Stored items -
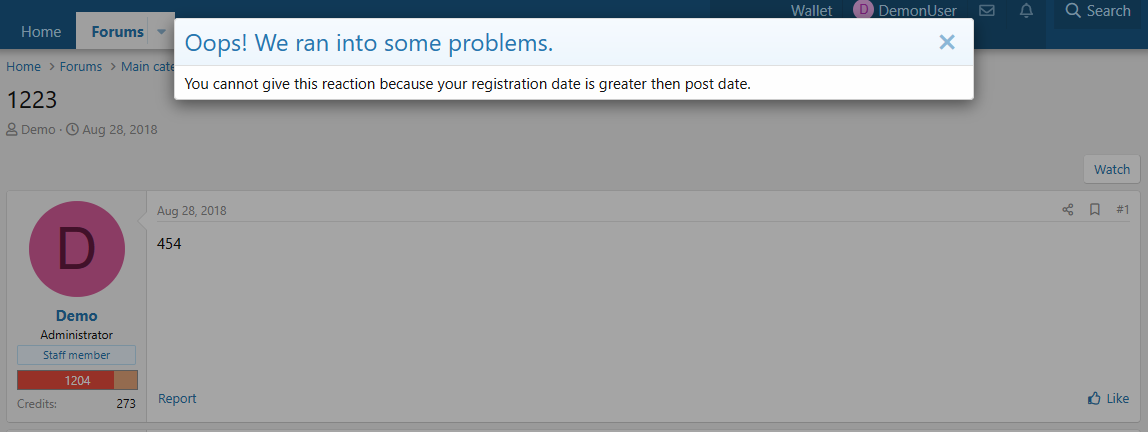The image size is (1148, 432).
Task: Click the red 1204 progress bar
Action: (x=66, y=380)
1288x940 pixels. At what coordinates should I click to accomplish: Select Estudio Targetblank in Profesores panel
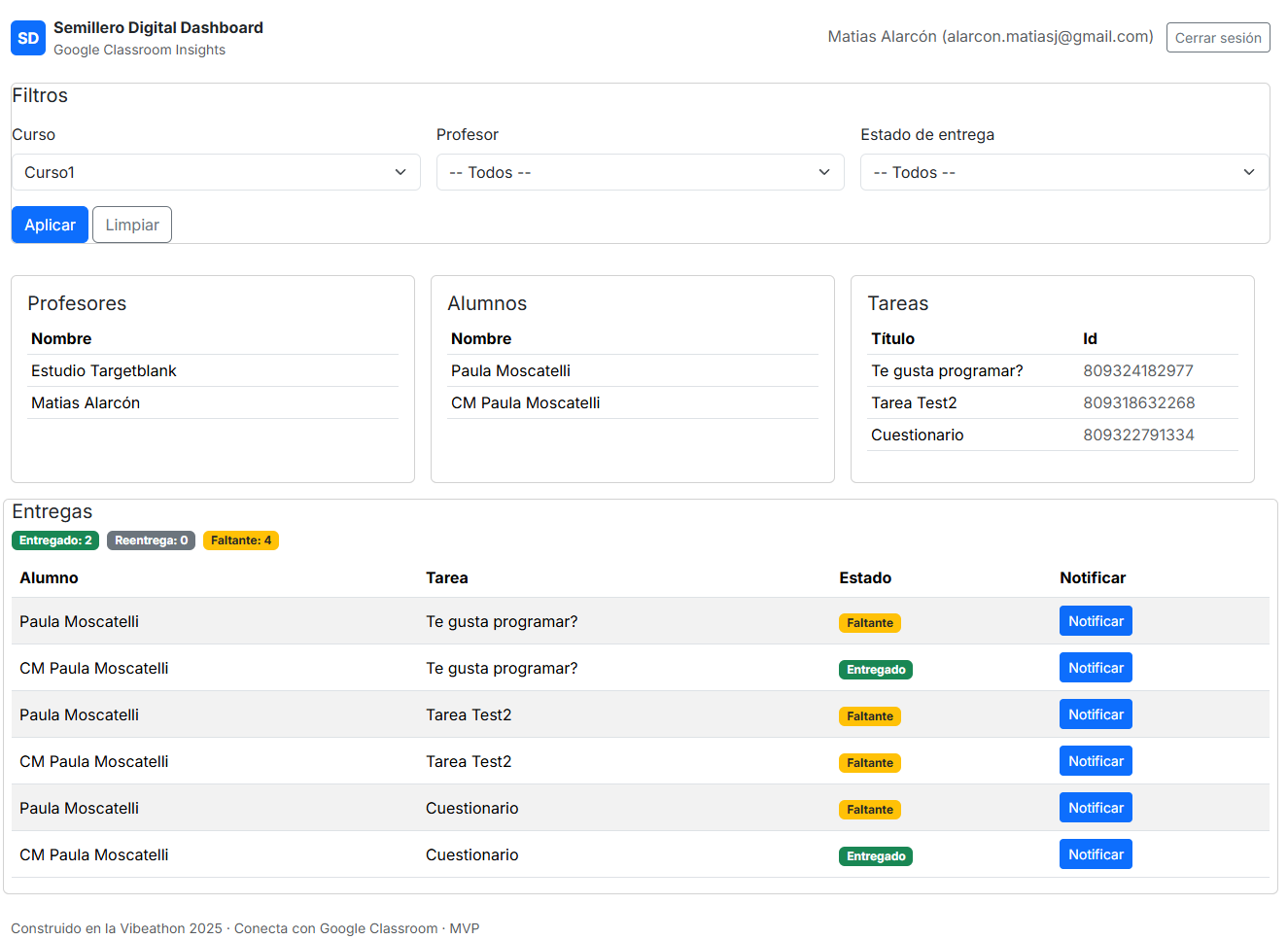point(103,370)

WORK ITEM -
The lines from the one containing "1288x940 pixels. At" through the last line of the entries are to be copied exactly, both ends included, and the pictures are to be omitted.

FINISHED TASK -
1288x940 pixels. At what coordinates should I click to accomplish: Select Estudio Targetblank in Profesores panel
point(103,370)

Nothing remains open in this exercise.